The prisoners hesitated. Then one man pushed free of his confines, scrambling off the wagon, and tugged out two comrades. These three dragged out the others, all but one older man who refused to bolt.
“Run,” she said.
They ran, some into the brush toward the river and others into the woodland.
“You’ve done them and their clans no favors,” whispered the sergeant, “nor me and my cadre, neither. Those who follow orders don’t get hurt.”
She was a fool, showing herself like this. Even if the prisoners survived, how were they to make their way through a Herelia that was in a way a vast prison? How was Hari’s brother to do so? But she could not live with herself if she did nothing, even if what little she did was not enough.
• • •
SLAVES DRIV
ING A wagonload of corpses weren’t deemed suspicious in Wedrewe. At each gate, after an exchange of words, they rolled on. Shai breathed through the blanket that pressed over his mouth and nose. He kept his eyes shut and listened. Eventually, the roadbed changed from rumbling pavement to squeaky dirt, and despite the stiffening weight of the bodies, Shai felt the softening presence of trees. As the slaves chattered away about a tournament of hooks-and-ropes played last month and still in dispute, Shai wriggled backward out from under the dead ones and rolled off the back of the wagon onto a woodland path. The wagon trundled on. They didn’t even look back as he scrambled into the nearest brush and lay still, leaves flashing above him. The noise of the wagon’s passage faded.
Hu! That had been the easy part.
He pulled on the vest, cut off a strip of the wool blanket to belt his knives and the reeve baton, and tied the blanket like a cloak at his shoulders. Then he considered the sun. When he’d been marched from Toskala’s hinterlands to Wedrewe, a journey of nineteen days, he’d kept track of their general direction. Ignoring the drying stains and unpleasant smells on his skin and clothing, he began walking southwest, roughly parallel to the track.
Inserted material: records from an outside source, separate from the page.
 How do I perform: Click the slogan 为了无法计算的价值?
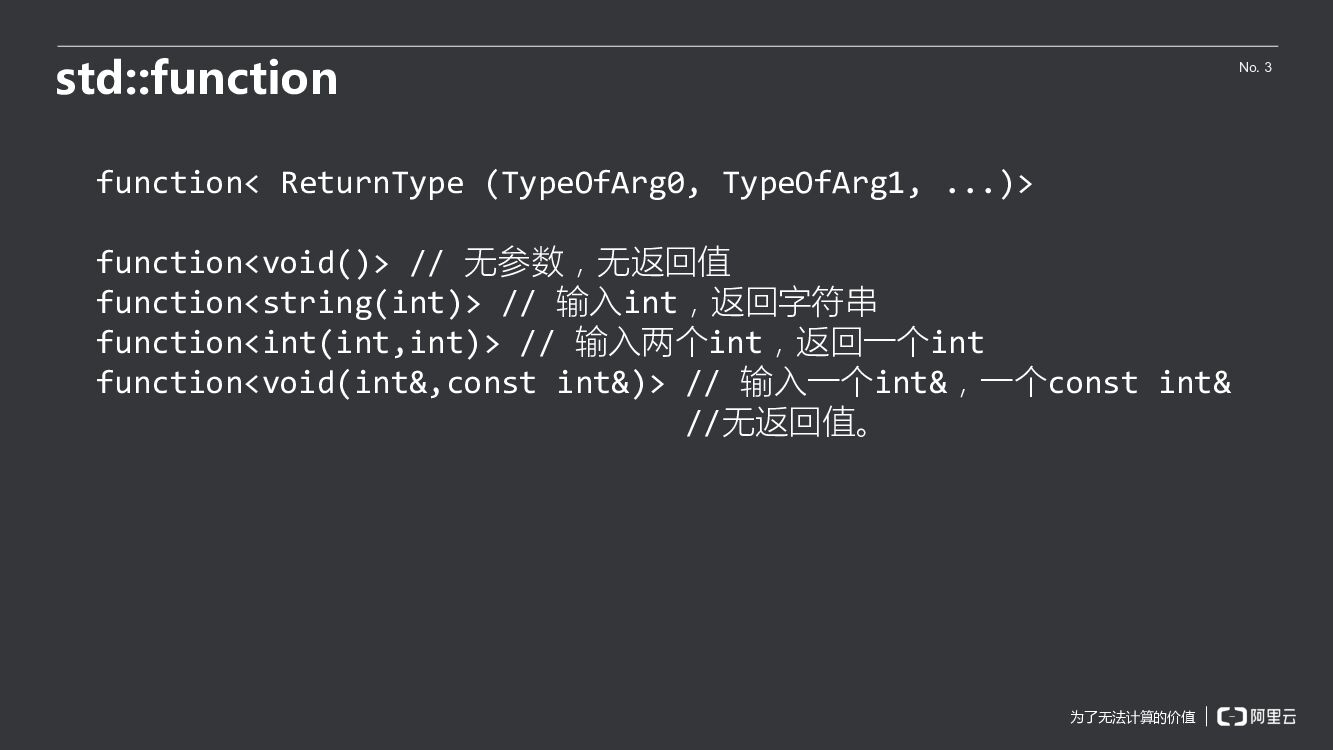(1132, 717)
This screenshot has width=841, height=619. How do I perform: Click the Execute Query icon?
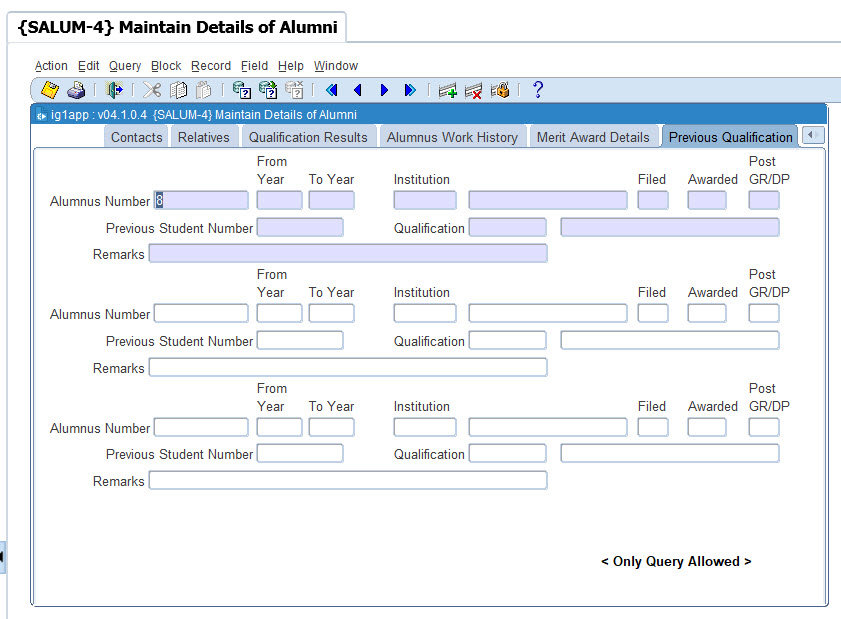coord(268,90)
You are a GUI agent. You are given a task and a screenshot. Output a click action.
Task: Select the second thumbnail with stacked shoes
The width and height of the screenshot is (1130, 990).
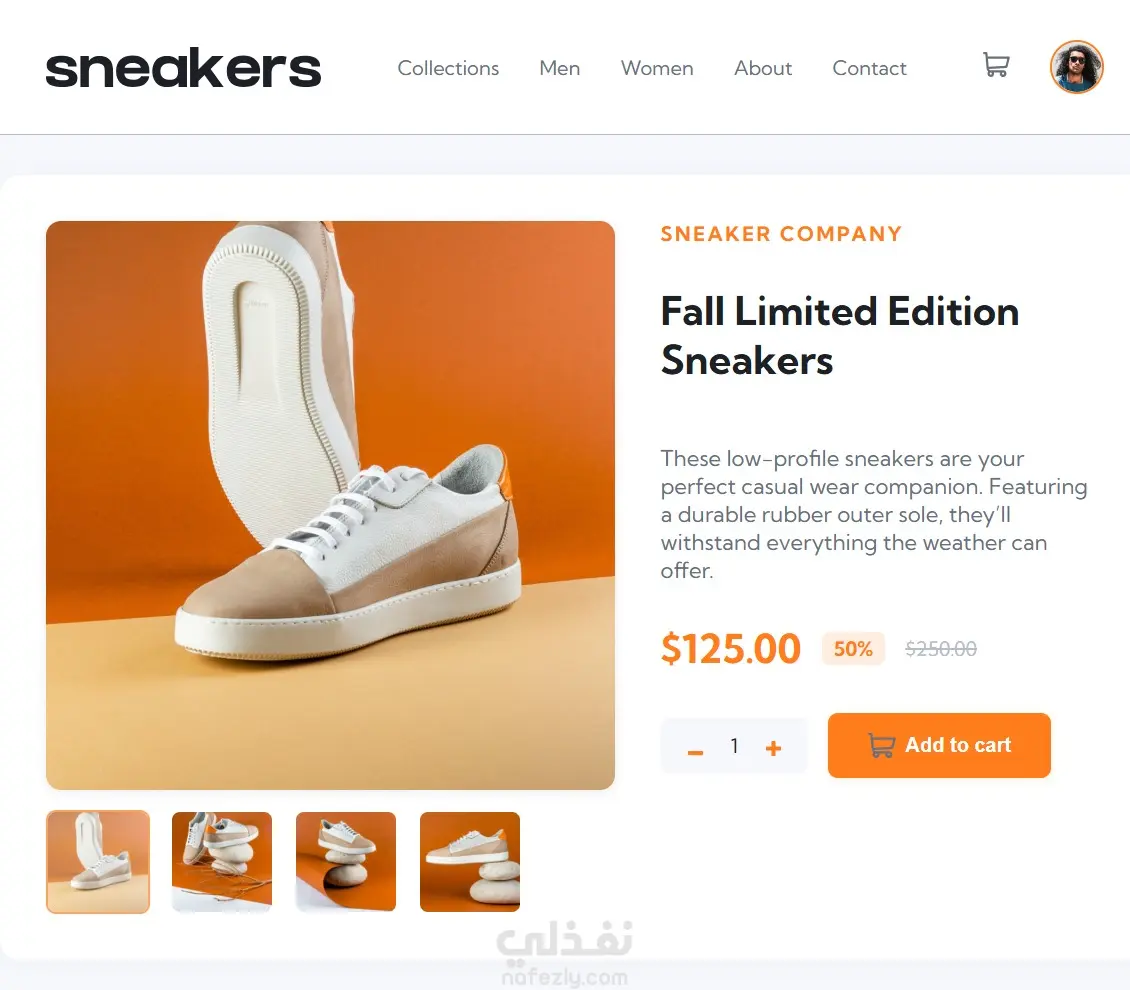pos(222,862)
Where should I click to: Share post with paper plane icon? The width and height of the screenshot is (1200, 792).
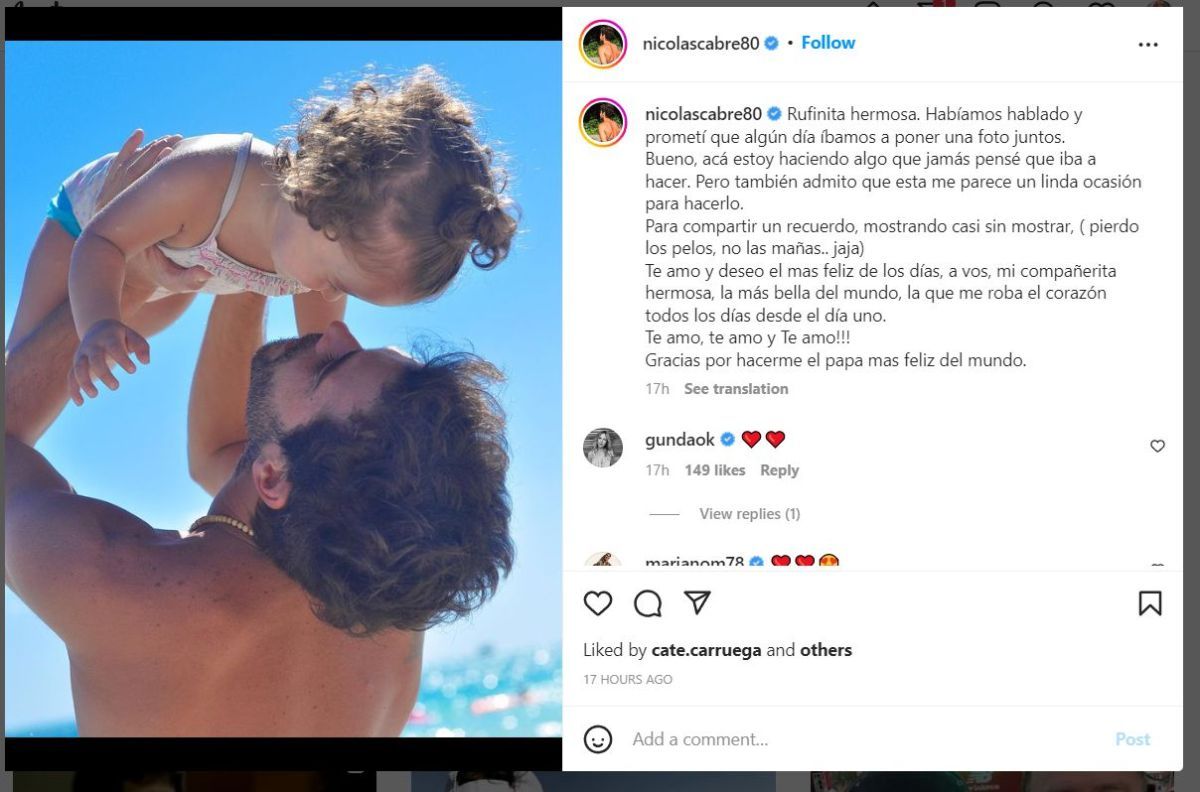(x=697, y=602)
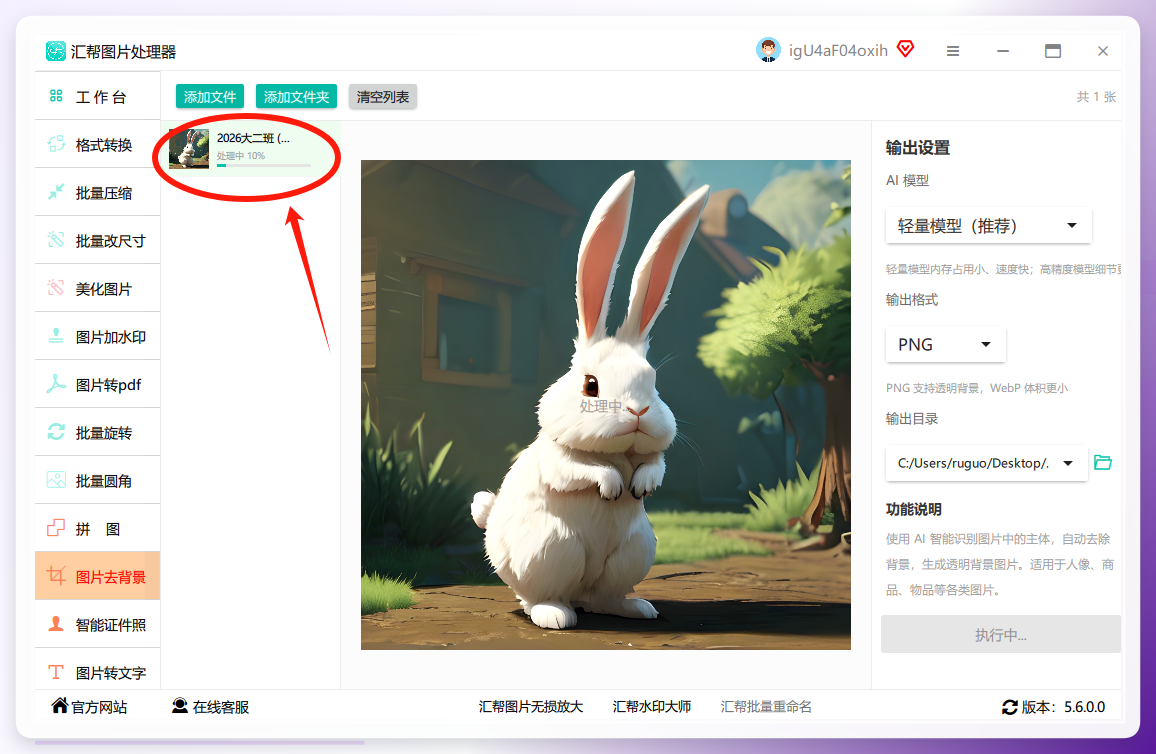
Task: Click the 官方网站 home icon
Action: (60, 705)
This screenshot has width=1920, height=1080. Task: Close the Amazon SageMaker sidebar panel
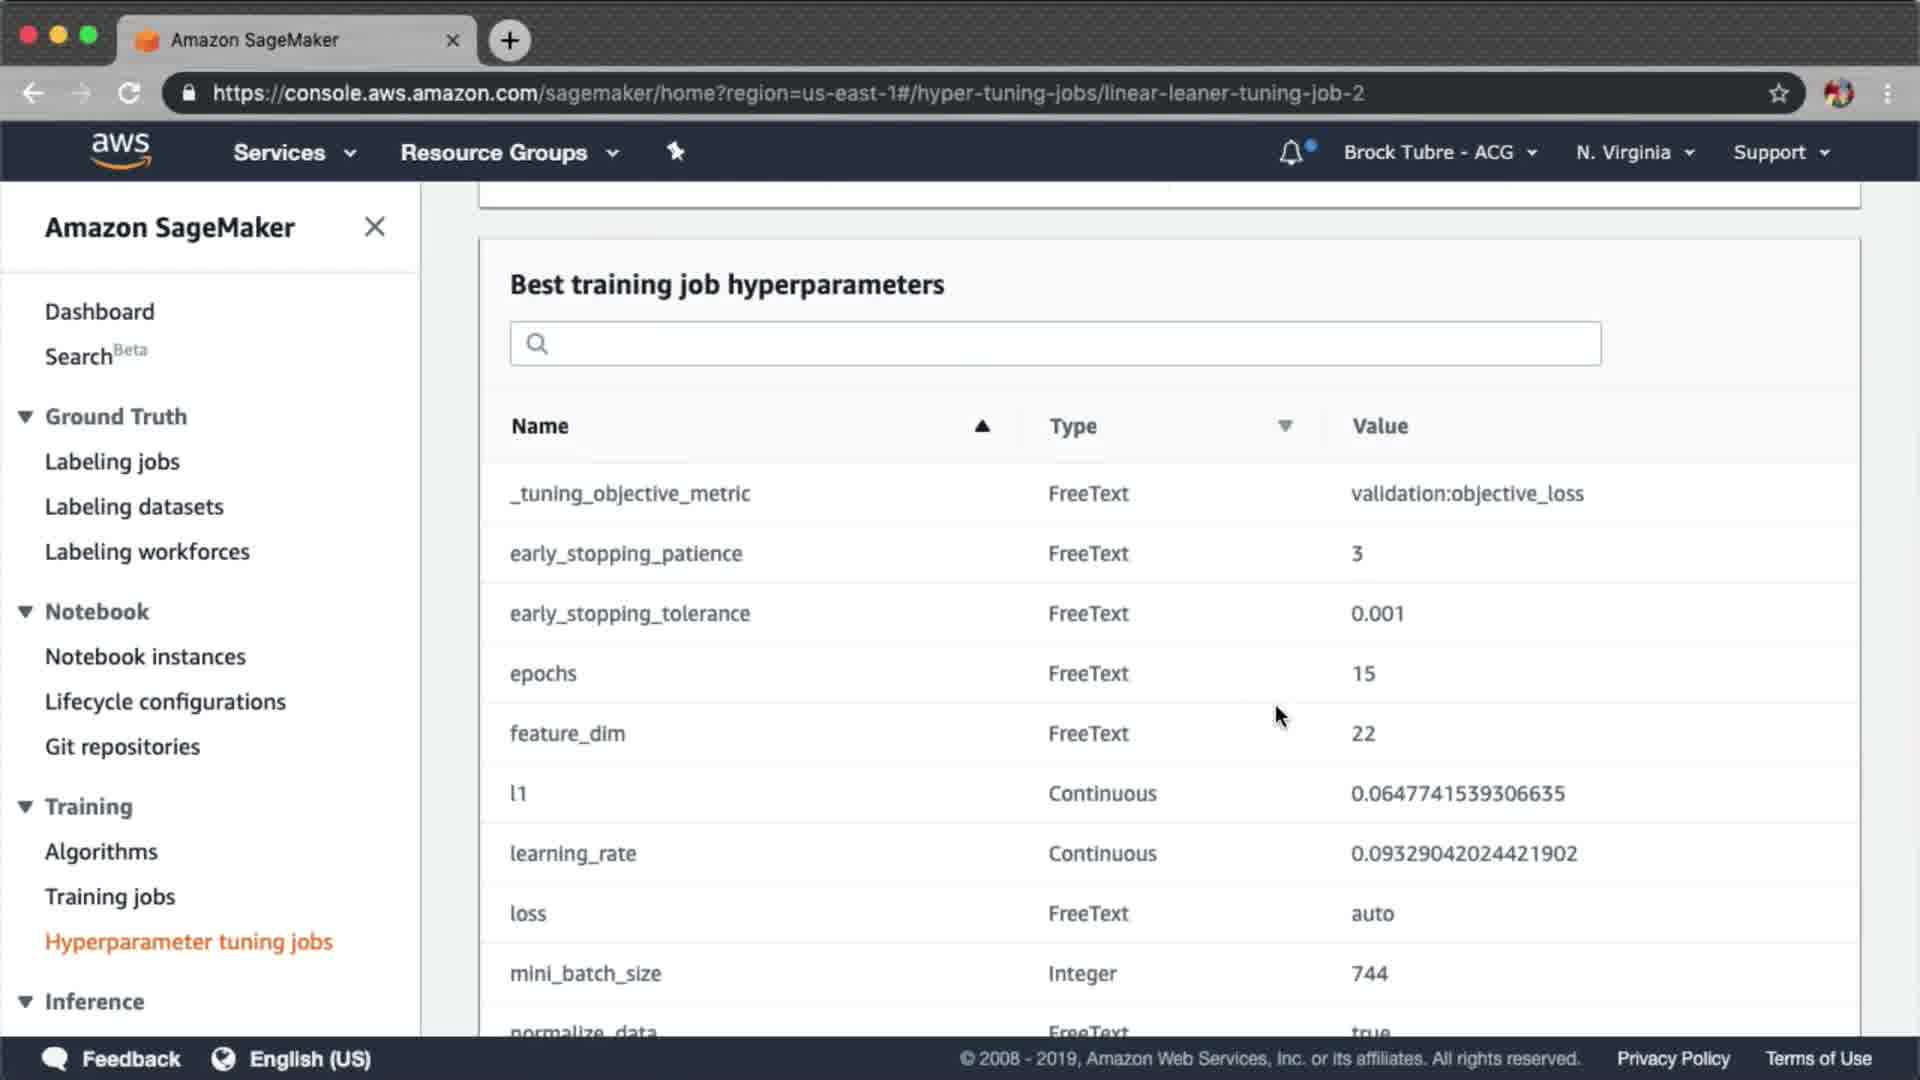(374, 227)
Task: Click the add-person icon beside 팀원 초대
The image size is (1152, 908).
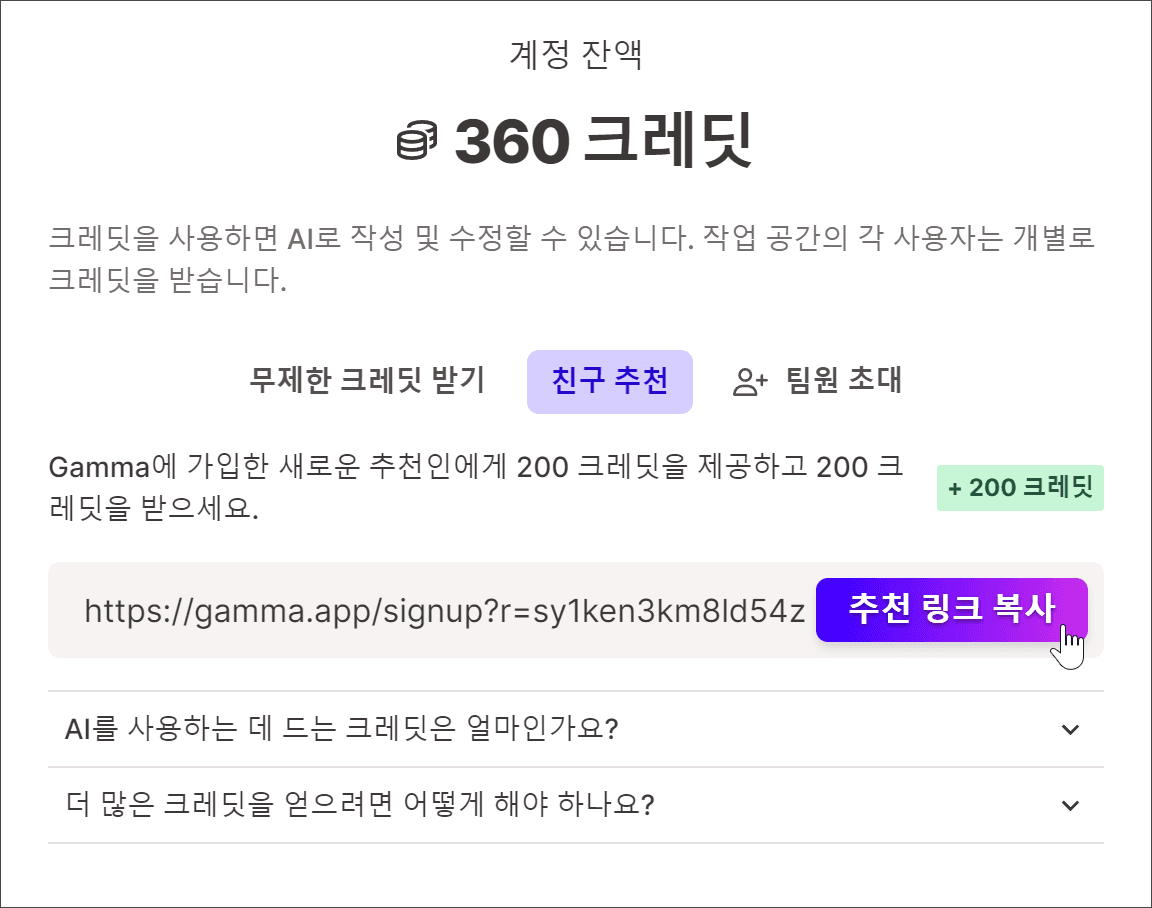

Twice he crossed streams, drinking before moving on, and he found late season berries he’d seen mixed in with his porridge in the prison, easy to gather and tie up in a corner of his blanket. Were those triangular green leaves edible? Yes, he’d seen the children eating them.
At dusk he reached the end of the woodland and stood looking over tidy farmland where lanterns bobbed as folk hurried home. He sank to a crouch. As he scooped mashed berries, he considered the fields and the likelihood of barking dogs. Could he cross safely at night? Steal food, or even just a leather bottle to carry water?
A cough.
Before he even realized he’d been careless, they dropped down on either side of him with teeth bared in something that might have been meant to resemble a welcoming grin or a fierce menacing scowl. He grabbed a knife, and the female knocked him flat so fast, pinning him, that he began to laugh because he was exhausted and hungry and his feet were scraped and bleeding and he stank of corpse and he was stuck out in the middle of enemy territory with scant chance of reaching anyone he might call an ally.